| Aim of the exercise |
For the data below, give again exactly the lines from the one containing "鹿児島県 (30, 1431)" through the one containing "レゴブロック (105, 118)", both ends included, and no others.

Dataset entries

============================================================

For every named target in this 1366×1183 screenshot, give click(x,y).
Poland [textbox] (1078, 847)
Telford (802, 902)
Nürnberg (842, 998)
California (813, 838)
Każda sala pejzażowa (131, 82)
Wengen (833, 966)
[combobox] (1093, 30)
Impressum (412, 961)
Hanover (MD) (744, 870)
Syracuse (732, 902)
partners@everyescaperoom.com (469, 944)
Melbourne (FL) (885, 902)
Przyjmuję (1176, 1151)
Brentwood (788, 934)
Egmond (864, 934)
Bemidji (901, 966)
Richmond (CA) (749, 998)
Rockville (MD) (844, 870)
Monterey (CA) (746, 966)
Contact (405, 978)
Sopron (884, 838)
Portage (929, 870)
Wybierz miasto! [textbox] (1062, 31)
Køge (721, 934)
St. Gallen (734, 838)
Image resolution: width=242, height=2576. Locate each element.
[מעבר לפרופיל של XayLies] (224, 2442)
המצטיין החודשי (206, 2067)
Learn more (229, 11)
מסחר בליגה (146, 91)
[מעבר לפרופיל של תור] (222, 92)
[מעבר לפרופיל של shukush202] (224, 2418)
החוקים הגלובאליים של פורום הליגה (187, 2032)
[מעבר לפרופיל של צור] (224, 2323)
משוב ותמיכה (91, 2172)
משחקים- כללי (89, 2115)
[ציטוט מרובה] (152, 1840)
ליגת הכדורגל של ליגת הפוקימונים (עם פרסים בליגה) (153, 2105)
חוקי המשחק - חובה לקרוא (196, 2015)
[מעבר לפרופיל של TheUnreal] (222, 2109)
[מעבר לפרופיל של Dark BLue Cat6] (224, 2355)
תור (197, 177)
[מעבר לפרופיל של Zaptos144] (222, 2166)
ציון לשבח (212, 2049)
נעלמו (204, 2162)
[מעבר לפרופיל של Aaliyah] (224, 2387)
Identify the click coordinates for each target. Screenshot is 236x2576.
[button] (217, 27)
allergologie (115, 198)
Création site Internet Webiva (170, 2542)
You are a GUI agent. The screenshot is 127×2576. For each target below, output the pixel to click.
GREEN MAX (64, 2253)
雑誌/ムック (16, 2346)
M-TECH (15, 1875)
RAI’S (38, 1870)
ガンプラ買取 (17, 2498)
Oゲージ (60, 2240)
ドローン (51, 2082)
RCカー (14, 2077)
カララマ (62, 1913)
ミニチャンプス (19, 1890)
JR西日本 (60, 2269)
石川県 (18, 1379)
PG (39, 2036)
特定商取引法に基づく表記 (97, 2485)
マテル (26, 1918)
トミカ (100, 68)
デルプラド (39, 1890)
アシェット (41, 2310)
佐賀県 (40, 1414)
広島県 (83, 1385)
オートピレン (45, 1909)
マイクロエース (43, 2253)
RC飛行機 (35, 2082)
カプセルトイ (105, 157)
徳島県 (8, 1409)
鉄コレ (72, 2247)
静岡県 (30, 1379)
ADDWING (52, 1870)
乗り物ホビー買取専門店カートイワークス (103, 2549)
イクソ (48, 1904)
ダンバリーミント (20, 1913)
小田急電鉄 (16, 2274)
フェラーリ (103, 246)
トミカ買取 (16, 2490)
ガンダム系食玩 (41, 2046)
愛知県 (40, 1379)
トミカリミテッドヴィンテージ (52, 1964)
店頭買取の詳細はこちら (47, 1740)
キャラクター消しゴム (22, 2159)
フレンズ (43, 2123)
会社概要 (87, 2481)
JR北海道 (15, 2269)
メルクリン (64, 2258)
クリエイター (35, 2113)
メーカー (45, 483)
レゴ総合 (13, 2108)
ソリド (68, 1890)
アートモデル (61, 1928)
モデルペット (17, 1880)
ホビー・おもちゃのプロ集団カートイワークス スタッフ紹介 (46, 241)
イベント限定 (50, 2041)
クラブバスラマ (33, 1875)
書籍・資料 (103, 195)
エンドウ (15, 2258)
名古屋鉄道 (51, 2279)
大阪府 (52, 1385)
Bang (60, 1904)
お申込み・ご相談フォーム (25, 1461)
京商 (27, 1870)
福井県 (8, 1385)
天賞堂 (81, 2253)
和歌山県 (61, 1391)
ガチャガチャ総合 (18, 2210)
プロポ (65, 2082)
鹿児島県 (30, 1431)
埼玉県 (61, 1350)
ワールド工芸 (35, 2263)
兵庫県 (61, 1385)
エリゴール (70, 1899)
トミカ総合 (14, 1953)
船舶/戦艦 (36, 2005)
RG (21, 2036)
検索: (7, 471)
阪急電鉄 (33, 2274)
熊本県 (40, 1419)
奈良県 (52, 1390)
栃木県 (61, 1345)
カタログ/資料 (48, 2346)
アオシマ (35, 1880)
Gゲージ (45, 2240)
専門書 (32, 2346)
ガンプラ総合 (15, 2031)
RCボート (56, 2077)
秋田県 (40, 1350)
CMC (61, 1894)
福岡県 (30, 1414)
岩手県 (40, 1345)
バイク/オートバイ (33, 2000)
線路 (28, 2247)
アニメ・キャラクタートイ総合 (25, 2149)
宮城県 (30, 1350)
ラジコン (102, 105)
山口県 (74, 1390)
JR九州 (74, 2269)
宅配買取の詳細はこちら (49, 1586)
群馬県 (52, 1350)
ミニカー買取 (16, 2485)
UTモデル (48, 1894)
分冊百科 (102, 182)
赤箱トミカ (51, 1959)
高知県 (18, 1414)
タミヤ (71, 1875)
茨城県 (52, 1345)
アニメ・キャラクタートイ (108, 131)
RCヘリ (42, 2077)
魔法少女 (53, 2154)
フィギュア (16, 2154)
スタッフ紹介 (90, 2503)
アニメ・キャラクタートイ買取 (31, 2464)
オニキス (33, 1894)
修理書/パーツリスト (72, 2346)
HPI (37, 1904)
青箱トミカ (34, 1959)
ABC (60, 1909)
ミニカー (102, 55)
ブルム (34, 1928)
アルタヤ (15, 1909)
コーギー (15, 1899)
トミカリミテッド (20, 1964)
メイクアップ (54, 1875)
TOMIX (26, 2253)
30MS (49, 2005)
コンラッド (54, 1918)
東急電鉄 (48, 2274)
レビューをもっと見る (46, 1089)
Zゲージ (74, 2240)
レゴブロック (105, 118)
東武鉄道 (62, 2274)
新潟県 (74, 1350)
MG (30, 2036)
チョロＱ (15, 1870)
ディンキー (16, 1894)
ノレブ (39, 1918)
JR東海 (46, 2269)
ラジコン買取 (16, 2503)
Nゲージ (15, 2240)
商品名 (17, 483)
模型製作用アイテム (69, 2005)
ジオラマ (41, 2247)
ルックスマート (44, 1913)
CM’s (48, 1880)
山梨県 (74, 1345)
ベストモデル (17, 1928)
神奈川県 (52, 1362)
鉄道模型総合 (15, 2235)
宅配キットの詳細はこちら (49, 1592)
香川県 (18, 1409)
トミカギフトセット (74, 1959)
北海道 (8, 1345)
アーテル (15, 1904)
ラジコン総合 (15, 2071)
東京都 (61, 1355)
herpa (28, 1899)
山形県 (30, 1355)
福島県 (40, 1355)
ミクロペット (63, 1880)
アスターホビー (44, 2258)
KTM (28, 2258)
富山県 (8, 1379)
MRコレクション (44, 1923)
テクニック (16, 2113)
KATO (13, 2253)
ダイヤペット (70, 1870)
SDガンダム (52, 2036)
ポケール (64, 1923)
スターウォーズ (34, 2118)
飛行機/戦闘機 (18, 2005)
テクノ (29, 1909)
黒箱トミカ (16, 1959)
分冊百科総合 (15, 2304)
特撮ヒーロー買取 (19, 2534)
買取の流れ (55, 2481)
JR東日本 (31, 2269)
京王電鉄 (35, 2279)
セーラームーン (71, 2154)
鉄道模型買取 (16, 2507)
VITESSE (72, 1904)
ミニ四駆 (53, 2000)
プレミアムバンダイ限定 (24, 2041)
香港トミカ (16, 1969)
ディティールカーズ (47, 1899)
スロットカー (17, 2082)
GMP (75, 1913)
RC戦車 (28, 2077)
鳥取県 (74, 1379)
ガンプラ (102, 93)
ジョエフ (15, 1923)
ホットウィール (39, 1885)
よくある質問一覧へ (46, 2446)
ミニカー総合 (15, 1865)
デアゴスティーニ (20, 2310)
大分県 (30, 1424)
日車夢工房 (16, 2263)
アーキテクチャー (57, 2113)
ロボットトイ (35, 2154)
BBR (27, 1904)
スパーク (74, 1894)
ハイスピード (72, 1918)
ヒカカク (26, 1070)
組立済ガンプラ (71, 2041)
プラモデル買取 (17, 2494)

============================================================

| Exercise result |
鹿児島県 (30, 1431)
埼玉県 (61, 1350)
ワールド工芸 (35, 2263)
兵庫県 (61, 1385)
エリゴール (70, 1899)
トミカ総合 (14, 1953)
船舶/戦艦 (36, 2005)
RG (21, 2036)
検索: (7, 471)
阪急電鉄 (33, 2274)
熊本県 (40, 1419)
奈良県 (52, 1390)
栃木県 (61, 1345)
カタログ/資料 (48, 2346)
アオシマ (35, 1880)
Gゲージ (45, 2240)
専門書 (32, 2346)
ガンプラ総合 (15, 2031)
RCボート (56, 2077)
秋田県 (40, 1350)
CMC (61, 1894)
福岡県 (30, 1414)
岩手県 (40, 1345)
バイク/オートバイ (33, 2000)
線路 (28, 2247)
アニメ・キャラクタートイ総合 (25, 2149)
宮城県 (30, 1350)
ラジコン (102, 105)
山口県 (74, 1390)
JR九州 (74, 2269)
宅配買取の詳細はこちら (49, 1586)
群馬県 (52, 1350)
ミニカー買取 (16, 2485)
UTモデル (48, 1894)
分冊百科 (102, 182)
赤箱トミカ (51, 1959)
高知県 (18, 1414)
タミヤ (71, 1875)
茨城県 (52, 1345)
アニメ・キャラクタートイ (108, 131)
RCヘリ (42, 2077)
魔法少女 (53, 2154)
フィギュア (16, 2154)
スタッフ紹介 (90, 2503)
アニメ・キャラクタートイ買取 (31, 2464)
オニキス (33, 1894)
修理書/パーツリスト (72, 2346)
HPI (37, 1904)
青箱トミカ (34, 1959)
ABC (60, 1909)
ミニカー (102, 55)
ブルム (34, 1928)
アルタヤ (15, 1909)
コーギー (15, 1899)
トミカリミテッド (20, 1964)
メイクアップ (54, 1875)
TOMIX (26, 2253)
30MS (49, 2005)
コンラッド (54, 1918)
東急電鉄 (48, 2274)
レビューをもっと見る (46, 1089)
Zゲージ (74, 2240)
レゴブロック (105, 118)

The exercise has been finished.